___ PROVIDED INFORMATION ___

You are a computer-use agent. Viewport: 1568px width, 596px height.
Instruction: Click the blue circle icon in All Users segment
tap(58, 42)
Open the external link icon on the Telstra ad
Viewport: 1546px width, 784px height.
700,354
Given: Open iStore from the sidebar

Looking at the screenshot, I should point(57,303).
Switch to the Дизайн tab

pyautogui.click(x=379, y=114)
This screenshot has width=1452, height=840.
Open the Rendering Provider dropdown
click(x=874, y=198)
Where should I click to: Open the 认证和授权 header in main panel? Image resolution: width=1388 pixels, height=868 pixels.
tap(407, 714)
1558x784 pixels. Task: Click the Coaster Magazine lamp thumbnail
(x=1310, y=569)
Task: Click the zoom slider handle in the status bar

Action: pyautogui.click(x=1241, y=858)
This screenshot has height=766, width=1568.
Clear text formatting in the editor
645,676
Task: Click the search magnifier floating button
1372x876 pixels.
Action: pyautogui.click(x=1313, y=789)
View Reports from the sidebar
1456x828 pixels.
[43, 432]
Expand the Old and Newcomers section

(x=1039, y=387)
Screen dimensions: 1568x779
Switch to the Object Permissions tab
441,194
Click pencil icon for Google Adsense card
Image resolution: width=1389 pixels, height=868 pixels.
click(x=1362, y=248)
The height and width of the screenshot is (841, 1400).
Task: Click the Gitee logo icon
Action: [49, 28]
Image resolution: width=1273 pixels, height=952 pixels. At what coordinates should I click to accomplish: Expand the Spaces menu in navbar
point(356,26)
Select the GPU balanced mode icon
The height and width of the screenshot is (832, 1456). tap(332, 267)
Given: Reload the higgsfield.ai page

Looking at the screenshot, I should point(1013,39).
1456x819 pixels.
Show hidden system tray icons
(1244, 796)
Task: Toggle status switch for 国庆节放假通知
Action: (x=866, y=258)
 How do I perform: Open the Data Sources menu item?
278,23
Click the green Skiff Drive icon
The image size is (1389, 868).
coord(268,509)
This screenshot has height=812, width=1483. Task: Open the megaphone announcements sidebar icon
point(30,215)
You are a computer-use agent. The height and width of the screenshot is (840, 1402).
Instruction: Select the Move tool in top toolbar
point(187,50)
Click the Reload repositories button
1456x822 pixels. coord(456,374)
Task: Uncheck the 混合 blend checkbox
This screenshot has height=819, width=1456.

___

| YOUR GOAL |
Your reply must consist of the entire listing, repeated word for word.

| RESULT OF THIS EXERCISE |
You are a computer-use agent. Viewport: 1568px width, 596px height.
Instruction: Click the blue circle icon in All Users segment
tap(58, 42)
Open the external link icon on the Telstra ad
Viewport: 1546px width, 784px height.
700,354
Given: Open iStore from the sidebar

Looking at the screenshot, I should point(57,303).
Switch to the Дизайн tab

pyautogui.click(x=379, y=114)
This screenshot has width=1452, height=840.
Open the Rendering Provider dropdown
click(x=874, y=198)
Where should I click to: Open the 认证和授权 header in main panel? Image resolution: width=1388 pixels, height=868 pixels.
tap(407, 714)
1558x784 pixels. Task: Click the Coaster Magazine lamp thumbnail
(x=1310, y=569)
Task: Click the zoom slider handle in the status bar

Action: pyautogui.click(x=1241, y=858)
This screenshot has height=766, width=1568.
Clear text formatting in the editor
645,676
Task: Click the search magnifier floating button
1372x876 pixels.
Action: pyautogui.click(x=1313, y=789)
View Reports from the sidebar
1456x828 pixels.
[43, 432]
Expand the Old and Newcomers section

(x=1039, y=387)
Screen dimensions: 1568x779
Switch to the Object Permissions tab
441,194
Click pencil icon for Google Adsense card
Image resolution: width=1389 pixels, height=868 pixels.
click(x=1362, y=248)
The height and width of the screenshot is (841, 1400).
Task: Click the Gitee logo icon
Action: [49, 28]
Image resolution: width=1273 pixels, height=952 pixels. At what coordinates should I click to accomplish: Expand the Spaces menu in navbar
point(356,26)
Select the GPU balanced mode icon
The height and width of the screenshot is (832, 1456). tap(332, 267)
Given: Reload the higgsfield.ai page

Looking at the screenshot, I should point(1013,39).
1456x819 pixels.
Show hidden system tray icons
(1244, 796)
Task: Toggle status switch for 国庆节放假通知
Action: (x=866, y=258)
 How do I perform: Open the Data Sources menu item?
278,23
Click the green Skiff Drive icon
The image size is (1389, 868).
coord(268,509)
This screenshot has height=812, width=1483. Task: Open the megaphone announcements sidebar icon
point(30,215)
You are a computer-use agent. The height and width of the screenshot is (840, 1402).
Instruction: Select the Move tool in top toolbar
point(187,50)
Click the Reload repositories button
1456x822 pixels. coord(456,374)
Task: Uncheck the 混合 blend checkbox
This screenshot has height=819, width=1456.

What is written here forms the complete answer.